Task requirements » Find the line below with "Accept (47, 2540)". Print it and every line after it exactly, through the last line, leaving out the pictures.

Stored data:
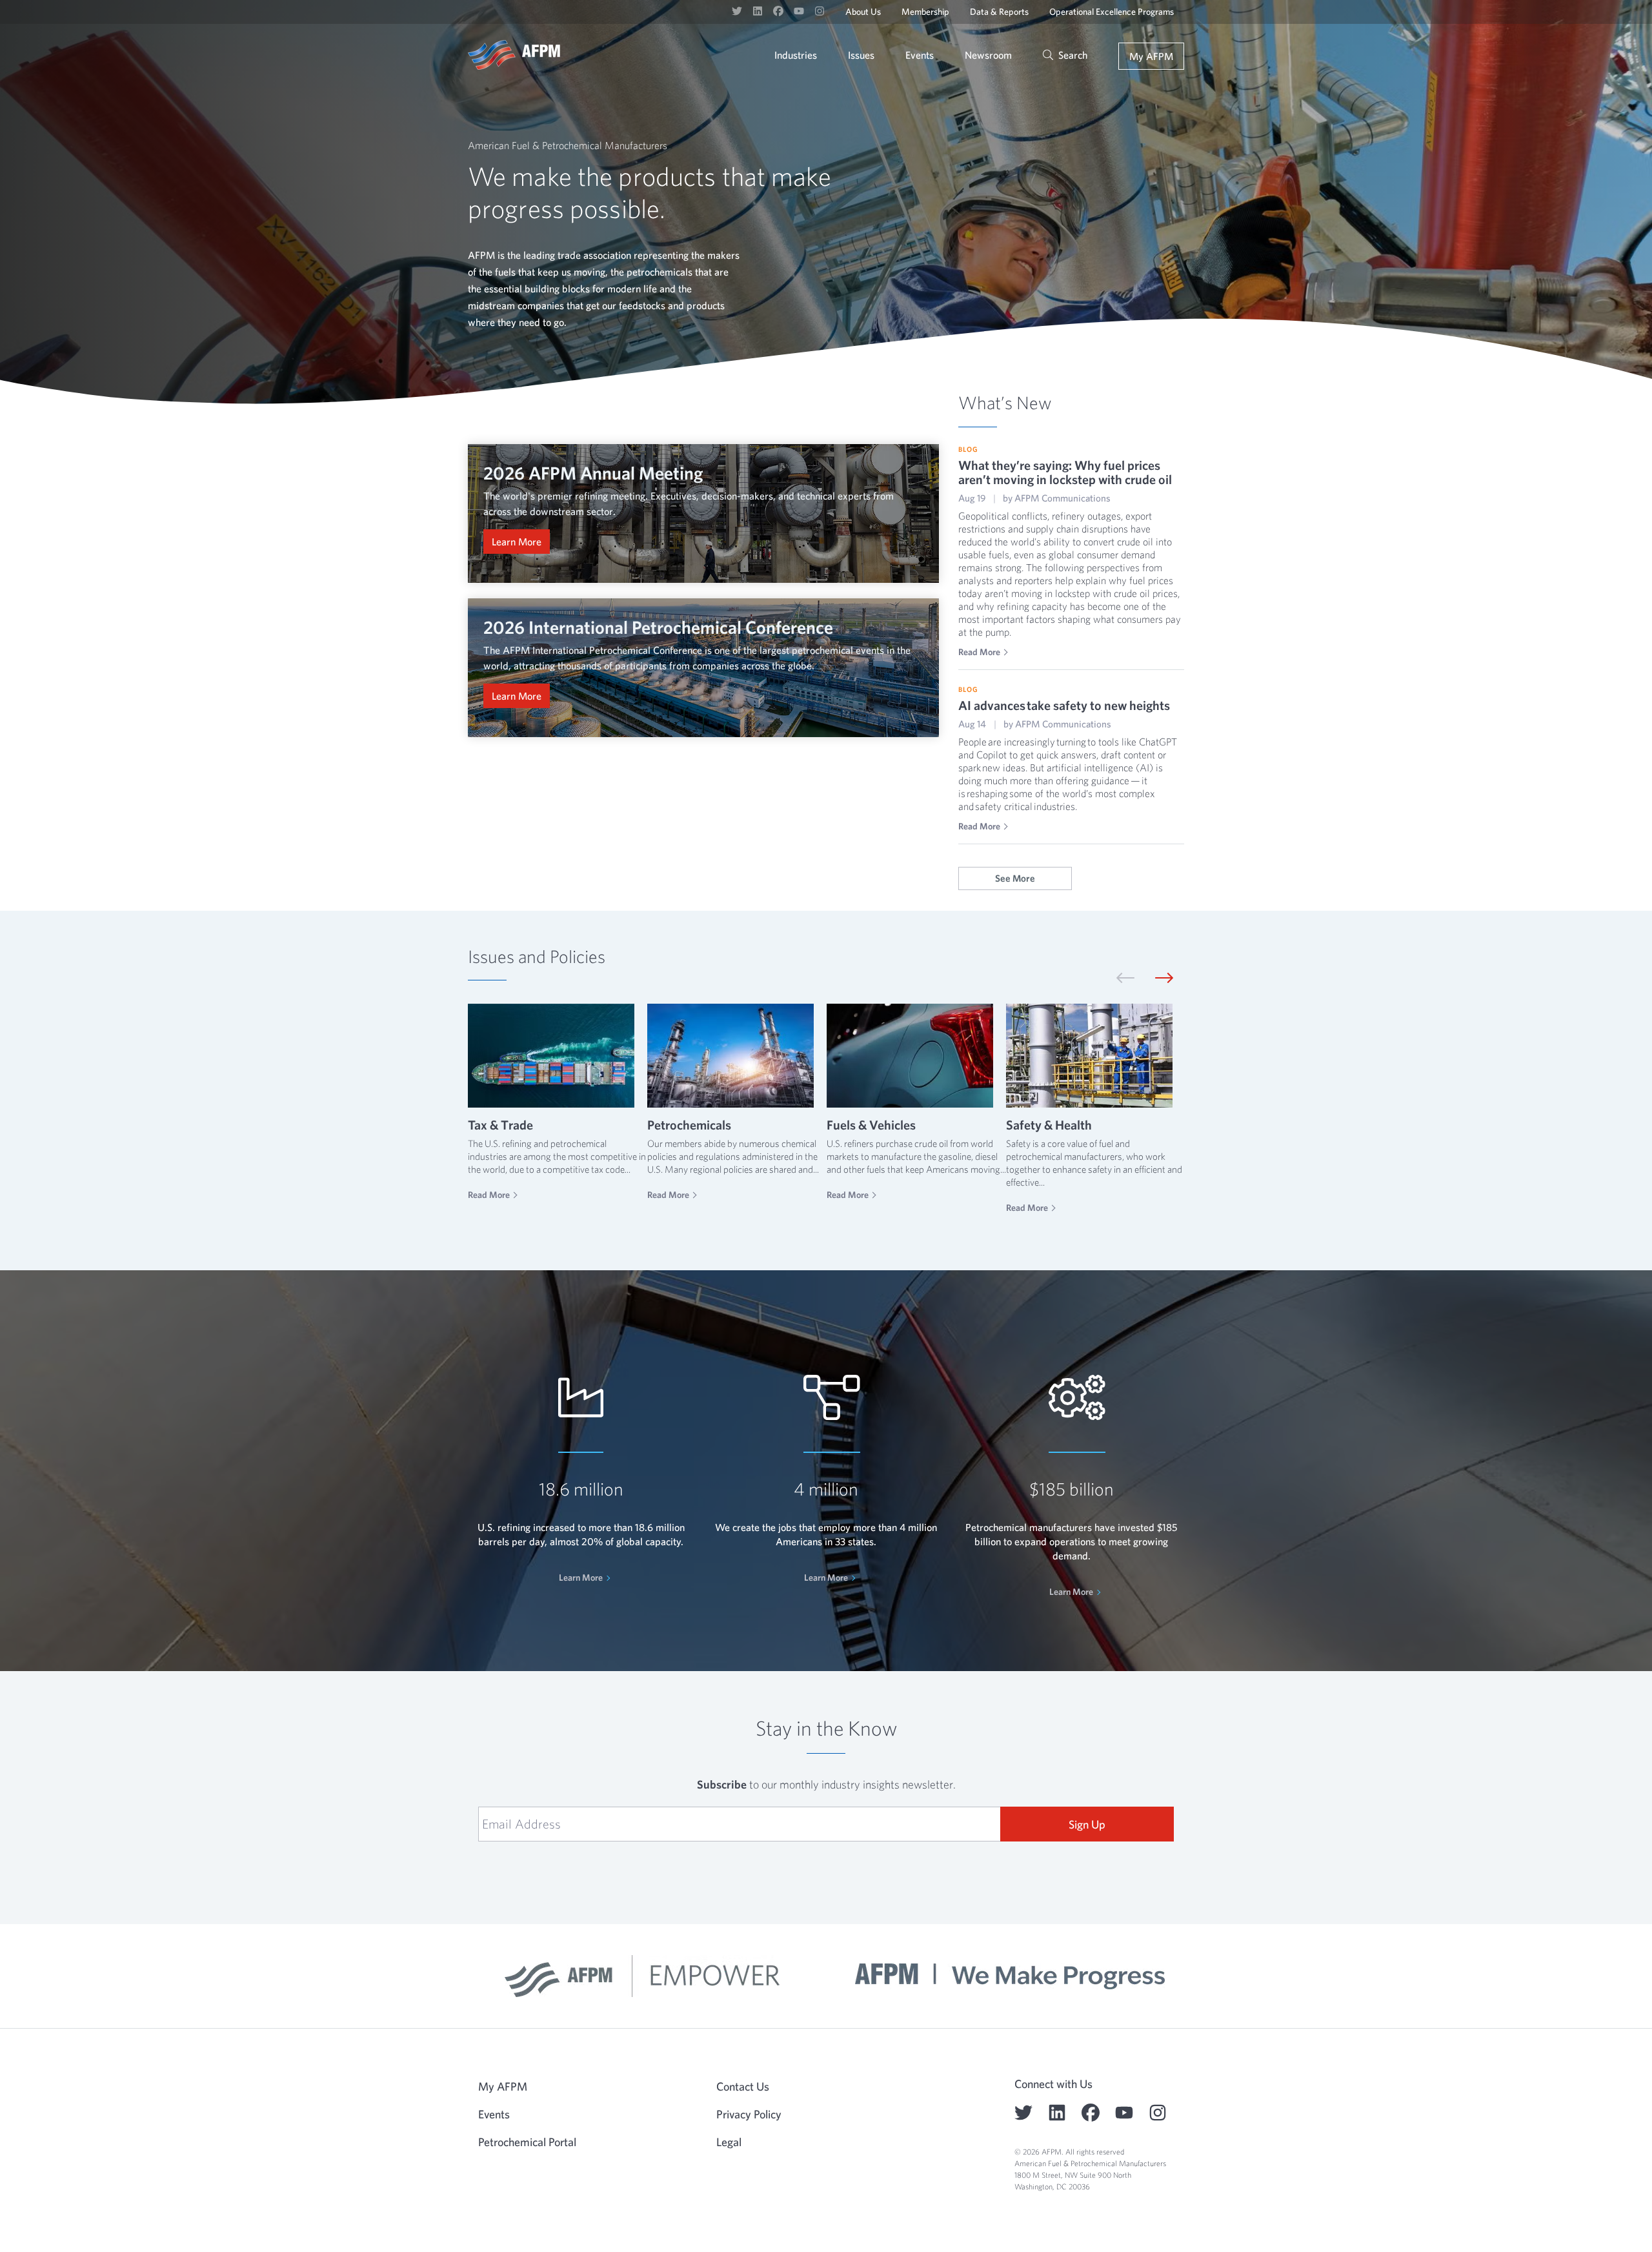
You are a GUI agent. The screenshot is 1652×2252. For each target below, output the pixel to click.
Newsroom (988, 55)
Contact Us (742, 2086)
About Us (863, 11)
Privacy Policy (748, 2114)
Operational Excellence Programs (1111, 11)
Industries (795, 55)
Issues (861, 55)
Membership (925, 11)
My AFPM (1151, 56)
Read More (979, 652)
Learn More (516, 541)
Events (919, 55)
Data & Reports (999, 11)
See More (1015, 878)
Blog (968, 449)
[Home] (514, 55)
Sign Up (1087, 1824)
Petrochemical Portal (527, 2142)
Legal (728, 2142)
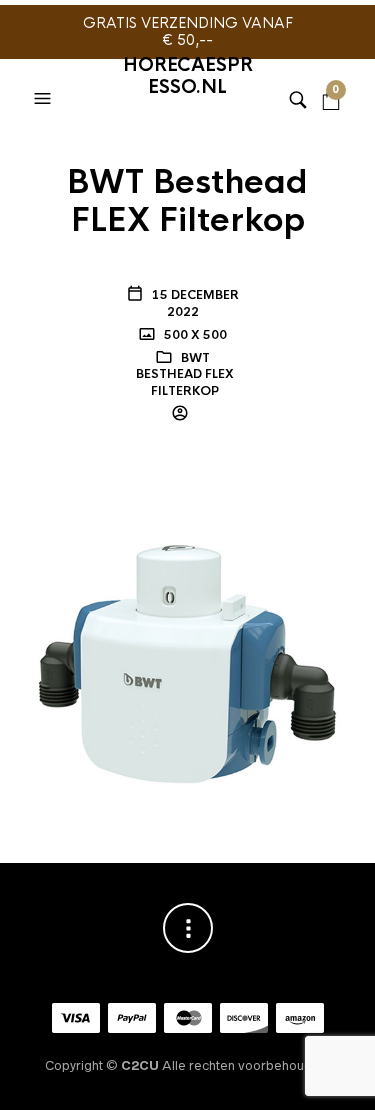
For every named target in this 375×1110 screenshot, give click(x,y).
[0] (331, 74)
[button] (45, 74)
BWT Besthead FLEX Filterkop (185, 375)
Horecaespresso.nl (188, 76)
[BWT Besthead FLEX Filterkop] (188, 632)
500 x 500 (194, 335)
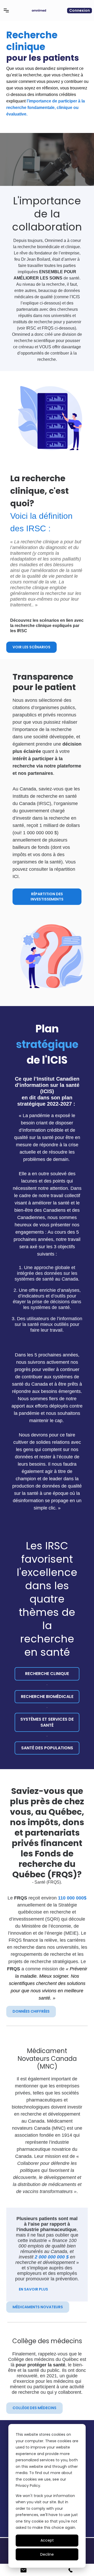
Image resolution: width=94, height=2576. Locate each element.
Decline (47, 2554)
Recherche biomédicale (47, 1697)
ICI (16, 876)
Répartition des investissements (47, 896)
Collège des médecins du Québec (43, 2359)
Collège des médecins (34, 2407)
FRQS (54, 1882)
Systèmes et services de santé (47, 1722)
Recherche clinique (47, 1674)
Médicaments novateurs (38, 2307)
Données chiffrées (31, 2011)
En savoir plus (33, 2289)
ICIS (47, 1091)
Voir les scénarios (31, 647)
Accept (47, 2540)
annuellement (31, 1905)
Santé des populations (47, 1748)
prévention (67, 2278)
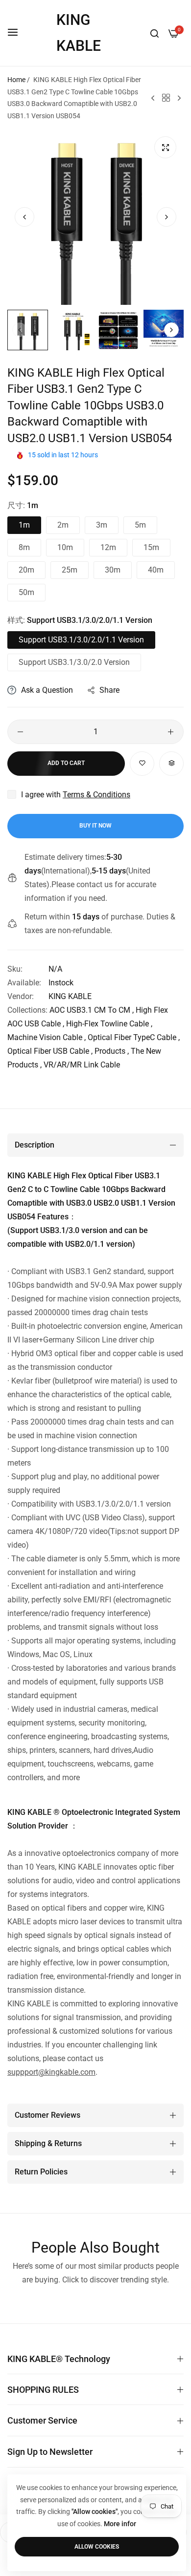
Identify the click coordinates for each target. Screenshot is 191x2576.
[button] (166, 217)
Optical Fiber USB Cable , (50, 1051)
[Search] (154, 33)
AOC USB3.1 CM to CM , (91, 1010)
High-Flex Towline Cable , (109, 1023)
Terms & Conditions (96, 794)
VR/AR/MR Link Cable (82, 1064)
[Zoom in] (165, 147)
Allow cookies (96, 2546)
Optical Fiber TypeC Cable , (134, 1037)
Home (16, 80)
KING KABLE (70, 996)
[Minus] (20, 732)
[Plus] (170, 732)
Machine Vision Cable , (46, 1037)
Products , (112, 1051)
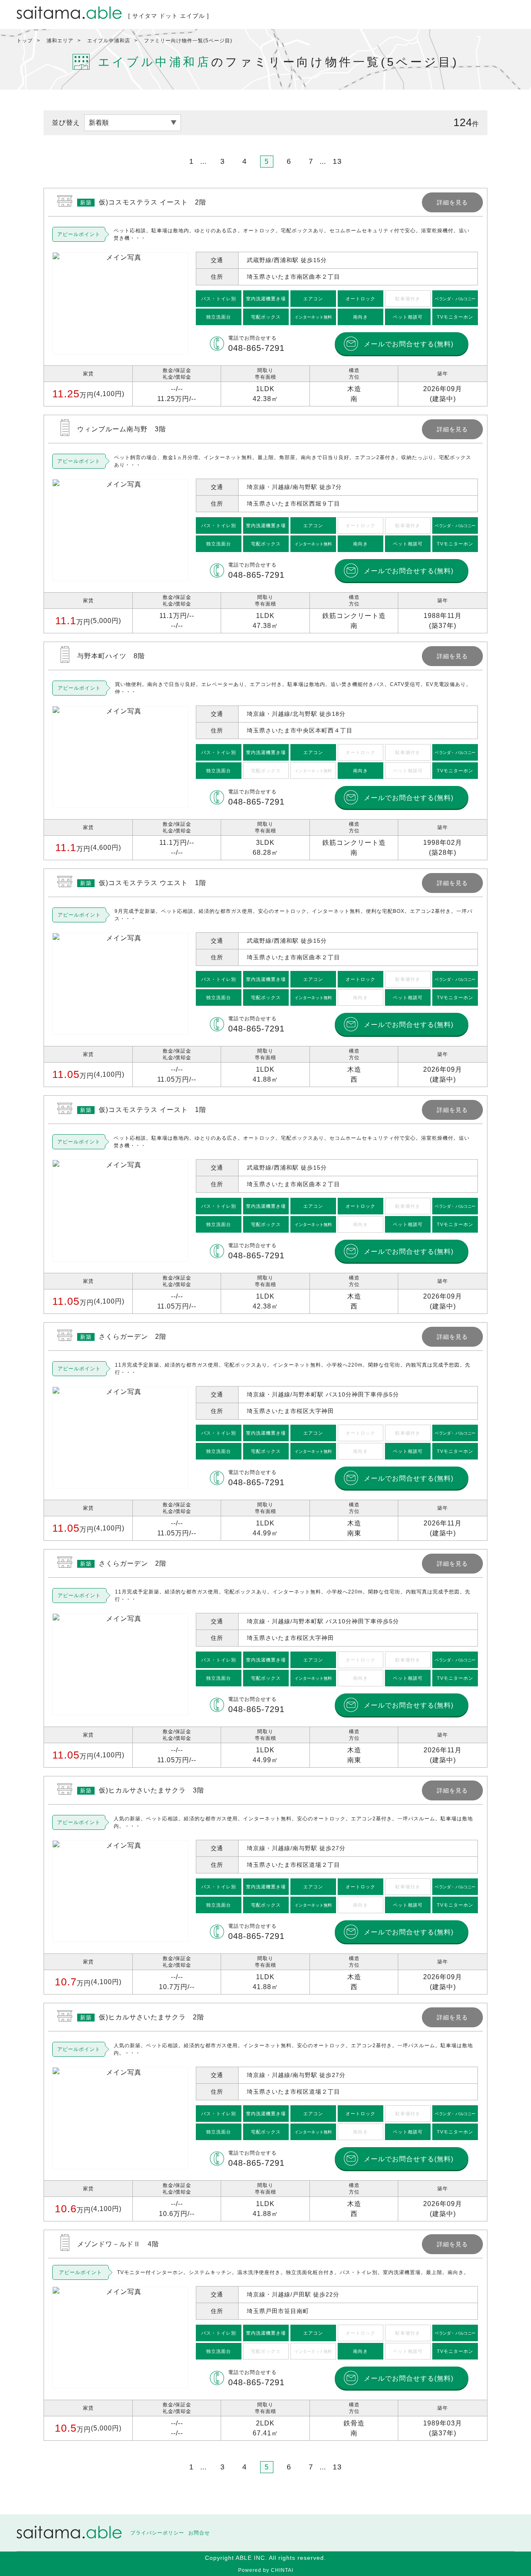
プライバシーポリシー (157, 2533)
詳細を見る (265, 297)
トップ (25, 41)
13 (337, 161)
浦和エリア (59, 41)
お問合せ (199, 2533)
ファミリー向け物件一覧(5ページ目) (188, 41)
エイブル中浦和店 (108, 41)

Exercise result »
Accept (47, 2540)
annuellement (31, 1905)
Santé des populations (47, 1748)
prévention (67, 2278)
Identify the click coordinates for each target. Screenshot is 191x2576.
[button] (166, 217)
Optical Fiber USB Cable , (50, 1051)
[Search] (154, 33)
AOC USB3.1 CM to CM , (91, 1010)
High-Flex Towline Cable , (109, 1023)
Terms & Conditions (96, 794)
VR/AR/MR Link Cable (82, 1064)
[Zoom in] (165, 147)
Allow cookies (96, 2546)
Optical Fiber TypeC Cable , (134, 1037)
Home (16, 80)
KING KABLE (70, 996)
[Minus] (20, 732)
[Plus] (170, 732)
Machine Vision Cable , (46, 1037)
Products , (112, 1051)
プライバシーポリシー (157, 2533)
詳細を見る (265, 297)
トップ (25, 41)
13 (337, 161)
浦和エリア (59, 41)
お問合せ (199, 2533)
ファミリー向け物件一覧(5ページ目) (188, 41)
エイブル中浦和店 (108, 41)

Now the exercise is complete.